_Task to complete_.
Take from the data every line in which the word "computer" is found.

Dataset entries:
========================================

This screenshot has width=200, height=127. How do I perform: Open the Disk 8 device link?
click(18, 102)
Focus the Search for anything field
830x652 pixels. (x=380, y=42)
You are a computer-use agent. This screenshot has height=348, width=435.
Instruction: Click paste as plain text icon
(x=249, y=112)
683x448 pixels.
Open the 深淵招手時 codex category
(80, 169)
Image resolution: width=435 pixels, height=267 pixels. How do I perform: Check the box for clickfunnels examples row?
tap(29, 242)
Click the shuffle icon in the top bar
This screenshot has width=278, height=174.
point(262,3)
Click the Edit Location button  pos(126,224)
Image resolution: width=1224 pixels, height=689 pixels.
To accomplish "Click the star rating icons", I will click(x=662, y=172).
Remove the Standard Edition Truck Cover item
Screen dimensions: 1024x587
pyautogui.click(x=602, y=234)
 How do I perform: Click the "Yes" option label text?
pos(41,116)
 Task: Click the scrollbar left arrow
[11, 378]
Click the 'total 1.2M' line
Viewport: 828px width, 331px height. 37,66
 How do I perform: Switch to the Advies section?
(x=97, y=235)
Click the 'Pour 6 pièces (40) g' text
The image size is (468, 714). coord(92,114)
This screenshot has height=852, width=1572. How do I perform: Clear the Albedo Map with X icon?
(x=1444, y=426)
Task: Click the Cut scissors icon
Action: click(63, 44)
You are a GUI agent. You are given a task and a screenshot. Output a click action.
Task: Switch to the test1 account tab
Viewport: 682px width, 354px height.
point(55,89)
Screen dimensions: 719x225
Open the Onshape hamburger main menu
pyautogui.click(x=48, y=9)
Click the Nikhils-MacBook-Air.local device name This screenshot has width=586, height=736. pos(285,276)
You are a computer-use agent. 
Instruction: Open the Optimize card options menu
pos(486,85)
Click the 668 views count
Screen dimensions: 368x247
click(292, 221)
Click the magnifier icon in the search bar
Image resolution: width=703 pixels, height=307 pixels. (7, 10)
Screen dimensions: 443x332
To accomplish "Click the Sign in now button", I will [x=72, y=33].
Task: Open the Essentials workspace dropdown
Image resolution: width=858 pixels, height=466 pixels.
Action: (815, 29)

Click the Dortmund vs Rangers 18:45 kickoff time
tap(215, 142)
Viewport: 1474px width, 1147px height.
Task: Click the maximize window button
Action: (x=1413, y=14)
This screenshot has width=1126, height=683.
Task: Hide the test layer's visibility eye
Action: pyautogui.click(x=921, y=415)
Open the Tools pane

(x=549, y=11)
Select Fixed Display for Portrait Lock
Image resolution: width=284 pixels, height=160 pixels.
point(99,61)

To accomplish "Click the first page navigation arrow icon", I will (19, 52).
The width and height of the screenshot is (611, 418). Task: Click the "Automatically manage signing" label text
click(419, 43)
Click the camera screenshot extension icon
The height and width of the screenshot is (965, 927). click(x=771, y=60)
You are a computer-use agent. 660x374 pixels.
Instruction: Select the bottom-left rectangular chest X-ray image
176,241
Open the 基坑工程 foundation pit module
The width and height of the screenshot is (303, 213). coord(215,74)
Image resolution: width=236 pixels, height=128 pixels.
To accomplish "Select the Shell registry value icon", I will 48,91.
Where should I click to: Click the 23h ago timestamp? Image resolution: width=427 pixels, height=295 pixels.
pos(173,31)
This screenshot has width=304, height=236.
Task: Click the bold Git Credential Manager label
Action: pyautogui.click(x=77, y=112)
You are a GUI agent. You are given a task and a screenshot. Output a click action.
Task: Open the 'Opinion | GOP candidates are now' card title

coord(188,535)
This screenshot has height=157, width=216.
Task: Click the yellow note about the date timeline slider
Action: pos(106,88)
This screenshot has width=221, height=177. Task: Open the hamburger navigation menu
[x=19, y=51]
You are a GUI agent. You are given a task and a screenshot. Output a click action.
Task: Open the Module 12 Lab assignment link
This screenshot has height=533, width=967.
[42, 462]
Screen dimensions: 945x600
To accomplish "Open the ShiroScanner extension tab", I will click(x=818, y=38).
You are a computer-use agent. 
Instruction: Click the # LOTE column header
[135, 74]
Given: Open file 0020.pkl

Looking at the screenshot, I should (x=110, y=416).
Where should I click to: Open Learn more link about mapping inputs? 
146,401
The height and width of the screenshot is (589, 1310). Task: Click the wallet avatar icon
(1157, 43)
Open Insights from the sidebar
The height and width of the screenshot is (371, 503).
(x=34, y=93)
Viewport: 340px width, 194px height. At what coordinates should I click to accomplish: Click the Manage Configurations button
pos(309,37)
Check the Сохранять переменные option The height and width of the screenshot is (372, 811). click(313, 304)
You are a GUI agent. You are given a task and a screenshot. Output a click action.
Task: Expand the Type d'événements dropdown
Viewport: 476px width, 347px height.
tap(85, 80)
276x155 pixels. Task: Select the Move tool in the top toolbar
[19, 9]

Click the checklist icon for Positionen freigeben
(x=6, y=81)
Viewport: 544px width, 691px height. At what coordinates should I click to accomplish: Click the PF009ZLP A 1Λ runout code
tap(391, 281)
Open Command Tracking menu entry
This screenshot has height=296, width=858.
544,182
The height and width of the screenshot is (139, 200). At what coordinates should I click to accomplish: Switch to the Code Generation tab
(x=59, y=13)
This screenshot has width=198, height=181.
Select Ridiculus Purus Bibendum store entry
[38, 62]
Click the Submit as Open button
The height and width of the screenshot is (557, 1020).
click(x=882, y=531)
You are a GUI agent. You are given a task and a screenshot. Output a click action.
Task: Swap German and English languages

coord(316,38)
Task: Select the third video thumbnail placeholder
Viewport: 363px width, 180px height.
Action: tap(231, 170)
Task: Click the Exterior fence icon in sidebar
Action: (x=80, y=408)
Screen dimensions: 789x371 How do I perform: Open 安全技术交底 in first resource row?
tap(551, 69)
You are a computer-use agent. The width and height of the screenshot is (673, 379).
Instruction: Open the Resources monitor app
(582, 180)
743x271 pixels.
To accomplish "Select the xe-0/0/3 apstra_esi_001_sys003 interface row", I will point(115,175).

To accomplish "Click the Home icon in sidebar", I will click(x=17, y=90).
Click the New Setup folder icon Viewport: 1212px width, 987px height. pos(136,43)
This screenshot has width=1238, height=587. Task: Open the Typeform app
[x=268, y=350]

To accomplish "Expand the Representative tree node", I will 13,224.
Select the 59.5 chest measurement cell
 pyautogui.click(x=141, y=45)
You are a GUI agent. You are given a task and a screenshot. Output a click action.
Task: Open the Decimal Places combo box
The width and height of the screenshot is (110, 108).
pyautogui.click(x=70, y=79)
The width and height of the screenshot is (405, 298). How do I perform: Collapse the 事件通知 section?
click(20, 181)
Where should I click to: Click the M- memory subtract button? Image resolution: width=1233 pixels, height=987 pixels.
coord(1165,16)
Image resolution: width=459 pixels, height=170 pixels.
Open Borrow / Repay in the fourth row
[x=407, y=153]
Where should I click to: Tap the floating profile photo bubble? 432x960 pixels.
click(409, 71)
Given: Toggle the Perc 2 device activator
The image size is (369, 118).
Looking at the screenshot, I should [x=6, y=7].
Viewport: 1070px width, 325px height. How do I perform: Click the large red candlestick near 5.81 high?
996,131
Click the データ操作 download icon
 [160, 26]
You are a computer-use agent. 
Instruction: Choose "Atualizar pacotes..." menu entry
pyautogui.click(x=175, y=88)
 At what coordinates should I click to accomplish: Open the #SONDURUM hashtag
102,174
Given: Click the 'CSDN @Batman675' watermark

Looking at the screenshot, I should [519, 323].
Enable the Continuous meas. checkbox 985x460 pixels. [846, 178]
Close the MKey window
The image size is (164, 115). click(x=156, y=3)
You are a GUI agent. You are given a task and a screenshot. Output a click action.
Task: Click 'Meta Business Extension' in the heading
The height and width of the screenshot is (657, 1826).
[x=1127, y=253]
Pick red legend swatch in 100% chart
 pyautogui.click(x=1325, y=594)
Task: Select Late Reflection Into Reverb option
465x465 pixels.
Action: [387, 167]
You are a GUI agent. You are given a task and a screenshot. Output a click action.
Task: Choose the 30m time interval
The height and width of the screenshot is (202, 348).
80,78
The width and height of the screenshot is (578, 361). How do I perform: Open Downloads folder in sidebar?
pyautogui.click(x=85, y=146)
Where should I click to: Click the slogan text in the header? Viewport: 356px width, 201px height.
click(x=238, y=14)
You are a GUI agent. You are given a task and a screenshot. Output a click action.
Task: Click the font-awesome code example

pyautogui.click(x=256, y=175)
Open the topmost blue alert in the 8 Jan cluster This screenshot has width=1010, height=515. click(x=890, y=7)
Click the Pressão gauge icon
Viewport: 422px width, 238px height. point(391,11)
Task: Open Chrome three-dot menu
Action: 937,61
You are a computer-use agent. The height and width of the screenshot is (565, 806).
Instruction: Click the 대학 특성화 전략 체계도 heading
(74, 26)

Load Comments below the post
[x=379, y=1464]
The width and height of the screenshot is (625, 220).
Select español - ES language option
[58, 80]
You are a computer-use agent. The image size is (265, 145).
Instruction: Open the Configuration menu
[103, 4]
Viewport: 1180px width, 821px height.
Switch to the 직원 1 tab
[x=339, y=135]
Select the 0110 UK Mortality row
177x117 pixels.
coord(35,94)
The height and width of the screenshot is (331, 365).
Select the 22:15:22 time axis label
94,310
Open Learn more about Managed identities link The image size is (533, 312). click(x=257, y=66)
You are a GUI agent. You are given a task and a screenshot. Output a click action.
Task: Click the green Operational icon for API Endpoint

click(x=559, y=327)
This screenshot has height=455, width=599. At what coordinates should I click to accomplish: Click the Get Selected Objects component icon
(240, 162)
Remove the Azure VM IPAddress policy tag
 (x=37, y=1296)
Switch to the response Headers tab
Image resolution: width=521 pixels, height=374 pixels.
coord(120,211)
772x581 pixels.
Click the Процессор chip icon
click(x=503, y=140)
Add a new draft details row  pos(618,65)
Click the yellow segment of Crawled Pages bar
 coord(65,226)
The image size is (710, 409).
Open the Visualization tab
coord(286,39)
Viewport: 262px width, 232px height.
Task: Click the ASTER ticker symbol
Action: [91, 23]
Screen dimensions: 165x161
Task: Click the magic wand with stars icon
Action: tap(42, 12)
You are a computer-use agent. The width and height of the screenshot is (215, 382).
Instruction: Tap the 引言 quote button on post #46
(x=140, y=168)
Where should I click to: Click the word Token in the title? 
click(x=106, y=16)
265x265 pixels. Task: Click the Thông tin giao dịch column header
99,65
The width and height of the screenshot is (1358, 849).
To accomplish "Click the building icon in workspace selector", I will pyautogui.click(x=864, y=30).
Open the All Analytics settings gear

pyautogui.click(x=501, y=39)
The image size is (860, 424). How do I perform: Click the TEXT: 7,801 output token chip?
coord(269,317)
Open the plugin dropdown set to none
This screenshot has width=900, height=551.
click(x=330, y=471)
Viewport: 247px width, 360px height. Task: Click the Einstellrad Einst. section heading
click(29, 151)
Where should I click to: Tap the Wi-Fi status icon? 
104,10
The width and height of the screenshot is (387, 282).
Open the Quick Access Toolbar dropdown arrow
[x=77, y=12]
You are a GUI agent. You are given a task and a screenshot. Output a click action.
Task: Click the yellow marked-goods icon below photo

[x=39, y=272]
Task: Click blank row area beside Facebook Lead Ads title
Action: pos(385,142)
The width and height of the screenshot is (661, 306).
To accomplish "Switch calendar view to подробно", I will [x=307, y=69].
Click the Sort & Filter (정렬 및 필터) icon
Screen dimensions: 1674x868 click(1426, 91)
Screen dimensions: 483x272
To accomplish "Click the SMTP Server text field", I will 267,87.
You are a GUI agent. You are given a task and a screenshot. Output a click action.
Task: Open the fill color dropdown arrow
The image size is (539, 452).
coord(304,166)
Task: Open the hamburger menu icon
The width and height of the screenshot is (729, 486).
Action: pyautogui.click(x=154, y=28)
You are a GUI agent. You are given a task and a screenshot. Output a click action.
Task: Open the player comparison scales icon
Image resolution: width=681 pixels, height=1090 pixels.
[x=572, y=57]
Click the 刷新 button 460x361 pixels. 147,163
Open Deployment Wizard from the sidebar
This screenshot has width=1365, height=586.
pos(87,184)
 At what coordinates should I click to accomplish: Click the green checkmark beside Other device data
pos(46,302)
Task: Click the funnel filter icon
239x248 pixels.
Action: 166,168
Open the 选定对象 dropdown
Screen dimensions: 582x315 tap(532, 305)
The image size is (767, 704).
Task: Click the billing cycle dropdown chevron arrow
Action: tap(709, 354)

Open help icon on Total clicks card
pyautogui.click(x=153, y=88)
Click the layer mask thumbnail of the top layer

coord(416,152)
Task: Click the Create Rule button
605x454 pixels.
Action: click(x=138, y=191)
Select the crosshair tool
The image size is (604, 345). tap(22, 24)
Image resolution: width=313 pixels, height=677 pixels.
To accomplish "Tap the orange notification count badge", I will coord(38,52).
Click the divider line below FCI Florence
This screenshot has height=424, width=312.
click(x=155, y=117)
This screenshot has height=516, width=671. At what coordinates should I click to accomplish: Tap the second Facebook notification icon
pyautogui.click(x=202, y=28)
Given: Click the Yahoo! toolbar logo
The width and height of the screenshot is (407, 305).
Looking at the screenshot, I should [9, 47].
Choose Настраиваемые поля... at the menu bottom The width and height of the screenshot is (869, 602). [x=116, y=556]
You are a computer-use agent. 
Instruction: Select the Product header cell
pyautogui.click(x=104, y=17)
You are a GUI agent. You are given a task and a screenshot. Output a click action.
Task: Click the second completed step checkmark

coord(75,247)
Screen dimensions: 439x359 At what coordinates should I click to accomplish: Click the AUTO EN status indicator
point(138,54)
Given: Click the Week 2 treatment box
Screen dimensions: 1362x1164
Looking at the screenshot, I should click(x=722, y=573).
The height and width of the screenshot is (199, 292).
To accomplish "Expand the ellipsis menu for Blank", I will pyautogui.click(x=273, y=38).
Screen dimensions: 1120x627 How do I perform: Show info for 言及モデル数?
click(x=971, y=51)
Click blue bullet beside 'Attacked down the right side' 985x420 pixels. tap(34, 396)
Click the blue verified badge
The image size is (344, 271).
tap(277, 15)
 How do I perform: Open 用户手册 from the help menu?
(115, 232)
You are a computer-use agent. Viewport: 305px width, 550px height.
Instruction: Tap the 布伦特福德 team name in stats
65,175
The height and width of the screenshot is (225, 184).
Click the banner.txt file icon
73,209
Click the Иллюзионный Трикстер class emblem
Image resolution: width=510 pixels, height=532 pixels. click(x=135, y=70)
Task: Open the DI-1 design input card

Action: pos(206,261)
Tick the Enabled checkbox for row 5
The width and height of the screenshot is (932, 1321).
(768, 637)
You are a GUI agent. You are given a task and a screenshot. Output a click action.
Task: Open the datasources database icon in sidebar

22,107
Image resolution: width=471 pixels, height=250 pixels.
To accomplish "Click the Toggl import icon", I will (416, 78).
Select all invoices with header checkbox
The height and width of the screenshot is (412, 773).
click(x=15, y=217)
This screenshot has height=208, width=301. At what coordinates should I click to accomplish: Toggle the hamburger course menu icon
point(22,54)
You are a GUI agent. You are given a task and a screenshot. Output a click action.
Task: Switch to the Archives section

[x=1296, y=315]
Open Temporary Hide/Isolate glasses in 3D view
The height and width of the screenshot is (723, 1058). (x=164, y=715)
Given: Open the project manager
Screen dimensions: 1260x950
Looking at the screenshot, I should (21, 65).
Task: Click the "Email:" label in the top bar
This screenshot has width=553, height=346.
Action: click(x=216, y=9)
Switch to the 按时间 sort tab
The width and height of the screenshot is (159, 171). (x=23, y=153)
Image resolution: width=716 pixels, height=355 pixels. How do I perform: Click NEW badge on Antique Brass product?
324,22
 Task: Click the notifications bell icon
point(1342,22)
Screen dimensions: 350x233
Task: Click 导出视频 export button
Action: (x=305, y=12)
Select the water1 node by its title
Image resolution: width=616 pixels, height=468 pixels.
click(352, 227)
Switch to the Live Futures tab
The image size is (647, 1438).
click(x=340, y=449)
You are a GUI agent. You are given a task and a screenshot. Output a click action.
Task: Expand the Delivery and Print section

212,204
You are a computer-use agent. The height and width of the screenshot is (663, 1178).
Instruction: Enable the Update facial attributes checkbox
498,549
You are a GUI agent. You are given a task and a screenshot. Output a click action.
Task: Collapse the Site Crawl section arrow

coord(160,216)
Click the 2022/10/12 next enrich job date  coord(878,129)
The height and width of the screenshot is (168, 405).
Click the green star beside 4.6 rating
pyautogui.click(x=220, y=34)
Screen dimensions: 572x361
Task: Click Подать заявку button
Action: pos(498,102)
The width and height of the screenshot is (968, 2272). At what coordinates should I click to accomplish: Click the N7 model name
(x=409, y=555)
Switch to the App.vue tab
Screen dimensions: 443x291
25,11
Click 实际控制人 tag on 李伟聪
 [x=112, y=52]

========================================

_Output below_.
You are a computer-use agent. This screenshot has height=348, width=435.
You are a computer-use agent. 
You are a computer-use agent. 660x374 pixels.
You are a computer-use agent. 
You are a computer-use agent. The width and height of the screenshot is (673, 379).
You are a computer-use agent. 
You are a computer-use agent. The height and width of the screenshot is (565, 806).
You are a computer-use agent. The image size is (265, 145).
You are a computer-use agent. The width and height of the screenshot is (215, 382).
You are a computer-use agent. 
You are a computer-use agent. Viewport: 305px width, 550px height.
You are a computer-use agent. The height and width of the screenshot is (663, 1178).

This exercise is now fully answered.